[start of GIVEN RECORDS]

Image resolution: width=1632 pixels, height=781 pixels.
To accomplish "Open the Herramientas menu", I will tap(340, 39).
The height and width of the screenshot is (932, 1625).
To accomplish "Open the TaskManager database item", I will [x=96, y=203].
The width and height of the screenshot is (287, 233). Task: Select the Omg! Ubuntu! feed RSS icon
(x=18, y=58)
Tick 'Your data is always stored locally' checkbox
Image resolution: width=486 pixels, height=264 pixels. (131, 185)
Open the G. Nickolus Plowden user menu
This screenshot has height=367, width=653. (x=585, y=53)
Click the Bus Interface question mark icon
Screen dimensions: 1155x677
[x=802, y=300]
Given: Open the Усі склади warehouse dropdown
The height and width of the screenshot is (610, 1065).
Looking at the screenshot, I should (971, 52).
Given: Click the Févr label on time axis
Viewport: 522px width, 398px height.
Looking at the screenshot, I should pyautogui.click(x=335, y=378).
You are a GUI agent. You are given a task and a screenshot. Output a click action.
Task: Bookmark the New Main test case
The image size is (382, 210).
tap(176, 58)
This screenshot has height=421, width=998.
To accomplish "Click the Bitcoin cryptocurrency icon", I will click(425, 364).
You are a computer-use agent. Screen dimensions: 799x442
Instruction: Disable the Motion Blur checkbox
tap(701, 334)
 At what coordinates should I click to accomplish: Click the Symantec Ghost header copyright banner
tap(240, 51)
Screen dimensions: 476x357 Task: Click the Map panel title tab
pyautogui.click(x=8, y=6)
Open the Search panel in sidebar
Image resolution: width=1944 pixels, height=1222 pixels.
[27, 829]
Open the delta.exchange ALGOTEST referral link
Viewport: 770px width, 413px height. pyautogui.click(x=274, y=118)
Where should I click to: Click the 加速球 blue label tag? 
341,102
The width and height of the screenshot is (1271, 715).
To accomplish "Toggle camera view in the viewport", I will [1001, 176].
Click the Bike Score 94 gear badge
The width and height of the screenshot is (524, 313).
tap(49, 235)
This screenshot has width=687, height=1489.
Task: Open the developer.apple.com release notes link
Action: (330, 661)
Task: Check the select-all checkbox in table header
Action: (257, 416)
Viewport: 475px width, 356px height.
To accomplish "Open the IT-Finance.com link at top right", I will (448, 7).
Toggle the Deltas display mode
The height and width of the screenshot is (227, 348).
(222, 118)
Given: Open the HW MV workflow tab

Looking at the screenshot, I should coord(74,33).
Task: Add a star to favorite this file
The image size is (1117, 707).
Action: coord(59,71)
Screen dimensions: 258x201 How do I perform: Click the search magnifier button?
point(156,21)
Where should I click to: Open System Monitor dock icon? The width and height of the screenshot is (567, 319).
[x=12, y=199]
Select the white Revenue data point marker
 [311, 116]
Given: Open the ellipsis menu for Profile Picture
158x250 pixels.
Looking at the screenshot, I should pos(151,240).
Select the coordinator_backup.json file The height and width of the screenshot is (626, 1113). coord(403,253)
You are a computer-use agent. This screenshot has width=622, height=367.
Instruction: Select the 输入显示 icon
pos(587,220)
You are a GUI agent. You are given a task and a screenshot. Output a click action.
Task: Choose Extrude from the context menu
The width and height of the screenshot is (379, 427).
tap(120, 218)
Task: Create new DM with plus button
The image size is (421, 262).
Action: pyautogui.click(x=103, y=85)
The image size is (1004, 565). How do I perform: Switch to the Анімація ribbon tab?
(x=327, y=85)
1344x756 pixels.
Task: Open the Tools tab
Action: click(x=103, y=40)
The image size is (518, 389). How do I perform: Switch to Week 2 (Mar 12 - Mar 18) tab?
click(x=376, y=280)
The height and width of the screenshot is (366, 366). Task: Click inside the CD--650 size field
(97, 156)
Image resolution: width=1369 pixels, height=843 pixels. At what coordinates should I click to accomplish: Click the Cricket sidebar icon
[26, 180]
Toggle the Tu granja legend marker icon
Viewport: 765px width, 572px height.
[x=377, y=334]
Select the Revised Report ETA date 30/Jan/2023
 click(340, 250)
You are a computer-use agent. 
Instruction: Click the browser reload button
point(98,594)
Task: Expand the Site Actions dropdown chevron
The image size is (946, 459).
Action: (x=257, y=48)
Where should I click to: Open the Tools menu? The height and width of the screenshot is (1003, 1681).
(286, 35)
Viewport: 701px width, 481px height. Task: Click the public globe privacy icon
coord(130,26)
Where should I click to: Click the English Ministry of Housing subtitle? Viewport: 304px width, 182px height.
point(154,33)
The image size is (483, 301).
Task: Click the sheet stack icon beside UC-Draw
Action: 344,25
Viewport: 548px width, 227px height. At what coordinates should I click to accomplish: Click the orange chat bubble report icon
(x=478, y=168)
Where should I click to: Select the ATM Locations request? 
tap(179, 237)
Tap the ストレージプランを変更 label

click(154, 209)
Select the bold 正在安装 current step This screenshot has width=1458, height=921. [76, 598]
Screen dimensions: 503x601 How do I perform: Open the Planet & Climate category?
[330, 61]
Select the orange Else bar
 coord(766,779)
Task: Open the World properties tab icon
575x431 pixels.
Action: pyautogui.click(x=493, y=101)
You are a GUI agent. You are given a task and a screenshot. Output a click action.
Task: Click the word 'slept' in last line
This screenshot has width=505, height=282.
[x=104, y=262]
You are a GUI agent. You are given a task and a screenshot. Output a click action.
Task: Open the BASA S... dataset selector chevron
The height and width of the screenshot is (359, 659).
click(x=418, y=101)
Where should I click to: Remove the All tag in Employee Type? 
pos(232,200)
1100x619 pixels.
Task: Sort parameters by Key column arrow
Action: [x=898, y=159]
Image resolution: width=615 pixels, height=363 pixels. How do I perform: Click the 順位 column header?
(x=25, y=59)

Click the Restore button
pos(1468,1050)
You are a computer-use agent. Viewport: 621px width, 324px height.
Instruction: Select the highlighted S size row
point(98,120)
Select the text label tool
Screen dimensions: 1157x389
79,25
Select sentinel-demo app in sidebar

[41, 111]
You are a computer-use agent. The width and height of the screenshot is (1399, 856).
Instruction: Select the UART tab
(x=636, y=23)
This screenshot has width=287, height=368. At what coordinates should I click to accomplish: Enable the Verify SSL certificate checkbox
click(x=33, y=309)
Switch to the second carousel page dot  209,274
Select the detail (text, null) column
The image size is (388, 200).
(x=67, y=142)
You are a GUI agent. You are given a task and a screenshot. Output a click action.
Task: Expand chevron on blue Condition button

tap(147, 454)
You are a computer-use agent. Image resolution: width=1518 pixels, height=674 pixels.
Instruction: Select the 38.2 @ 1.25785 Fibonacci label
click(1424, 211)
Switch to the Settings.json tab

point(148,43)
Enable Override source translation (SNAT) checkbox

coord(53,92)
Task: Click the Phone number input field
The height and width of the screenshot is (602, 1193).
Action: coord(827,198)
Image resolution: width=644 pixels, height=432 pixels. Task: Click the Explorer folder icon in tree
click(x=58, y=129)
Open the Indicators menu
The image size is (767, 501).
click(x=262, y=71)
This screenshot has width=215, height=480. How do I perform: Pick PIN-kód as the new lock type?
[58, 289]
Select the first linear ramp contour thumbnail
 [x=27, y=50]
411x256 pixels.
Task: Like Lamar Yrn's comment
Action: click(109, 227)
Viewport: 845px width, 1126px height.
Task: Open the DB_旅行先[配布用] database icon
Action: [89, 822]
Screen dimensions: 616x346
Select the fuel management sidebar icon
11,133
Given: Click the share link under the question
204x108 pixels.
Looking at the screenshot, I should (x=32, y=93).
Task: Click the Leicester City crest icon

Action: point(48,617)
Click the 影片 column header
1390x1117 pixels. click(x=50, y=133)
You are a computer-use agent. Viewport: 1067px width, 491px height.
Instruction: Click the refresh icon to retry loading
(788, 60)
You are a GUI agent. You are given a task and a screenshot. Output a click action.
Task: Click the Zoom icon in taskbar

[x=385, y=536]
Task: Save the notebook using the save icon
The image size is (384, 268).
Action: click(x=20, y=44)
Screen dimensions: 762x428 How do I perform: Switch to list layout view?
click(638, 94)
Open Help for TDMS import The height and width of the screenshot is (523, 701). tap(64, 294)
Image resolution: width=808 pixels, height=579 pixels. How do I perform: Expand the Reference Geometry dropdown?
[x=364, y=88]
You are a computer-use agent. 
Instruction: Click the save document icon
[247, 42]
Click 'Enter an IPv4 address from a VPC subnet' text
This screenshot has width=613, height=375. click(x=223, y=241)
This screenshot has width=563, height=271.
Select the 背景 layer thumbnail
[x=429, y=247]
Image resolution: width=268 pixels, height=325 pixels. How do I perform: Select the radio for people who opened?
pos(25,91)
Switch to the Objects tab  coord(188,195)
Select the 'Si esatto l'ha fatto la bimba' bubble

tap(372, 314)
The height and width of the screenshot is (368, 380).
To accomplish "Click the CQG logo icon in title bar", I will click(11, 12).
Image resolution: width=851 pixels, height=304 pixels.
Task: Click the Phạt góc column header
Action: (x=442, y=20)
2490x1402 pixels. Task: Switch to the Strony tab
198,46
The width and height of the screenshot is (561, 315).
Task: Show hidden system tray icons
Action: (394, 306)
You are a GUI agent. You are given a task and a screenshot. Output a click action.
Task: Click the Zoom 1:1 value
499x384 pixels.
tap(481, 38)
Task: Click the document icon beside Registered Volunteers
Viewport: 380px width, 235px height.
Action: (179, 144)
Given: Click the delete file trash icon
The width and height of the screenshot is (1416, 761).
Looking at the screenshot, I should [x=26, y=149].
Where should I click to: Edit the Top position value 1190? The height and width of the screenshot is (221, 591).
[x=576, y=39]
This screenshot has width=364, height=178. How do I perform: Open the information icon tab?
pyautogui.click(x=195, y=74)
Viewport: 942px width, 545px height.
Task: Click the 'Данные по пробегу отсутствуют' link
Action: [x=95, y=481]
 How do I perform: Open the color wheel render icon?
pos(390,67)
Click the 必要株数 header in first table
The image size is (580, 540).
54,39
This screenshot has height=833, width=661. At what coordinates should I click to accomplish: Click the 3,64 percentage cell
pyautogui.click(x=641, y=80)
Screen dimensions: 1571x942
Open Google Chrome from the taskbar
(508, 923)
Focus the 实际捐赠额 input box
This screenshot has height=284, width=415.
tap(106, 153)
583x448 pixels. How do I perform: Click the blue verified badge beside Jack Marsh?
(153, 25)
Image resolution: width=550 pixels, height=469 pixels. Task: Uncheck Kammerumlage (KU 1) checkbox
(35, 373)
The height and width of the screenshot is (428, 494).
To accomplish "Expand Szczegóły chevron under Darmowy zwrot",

[end of GIVEN RECORDS]

> EXERCISE REQUIREMENTS: Copy out the entries above word for word, starting at the line that contains "Screen dimensions: 1571x942" and ending with the last line of the entries.

> COMPLETED TASK:
Screen dimensions: 1571x942
Open Google Chrome from the taskbar
(508, 923)
Focus the 实际捐赠额 input box
This screenshot has height=284, width=415.
tap(106, 153)
583x448 pixels. How do I perform: Click the blue verified badge beside Jack Marsh?
(153, 25)
Image resolution: width=550 pixels, height=469 pixels. Task: Uncheck Kammerumlage (KU 1) checkbox
(35, 373)
The height and width of the screenshot is (428, 494).
To accomplish "Expand Szczegóły chevron under Darmowy zwrot",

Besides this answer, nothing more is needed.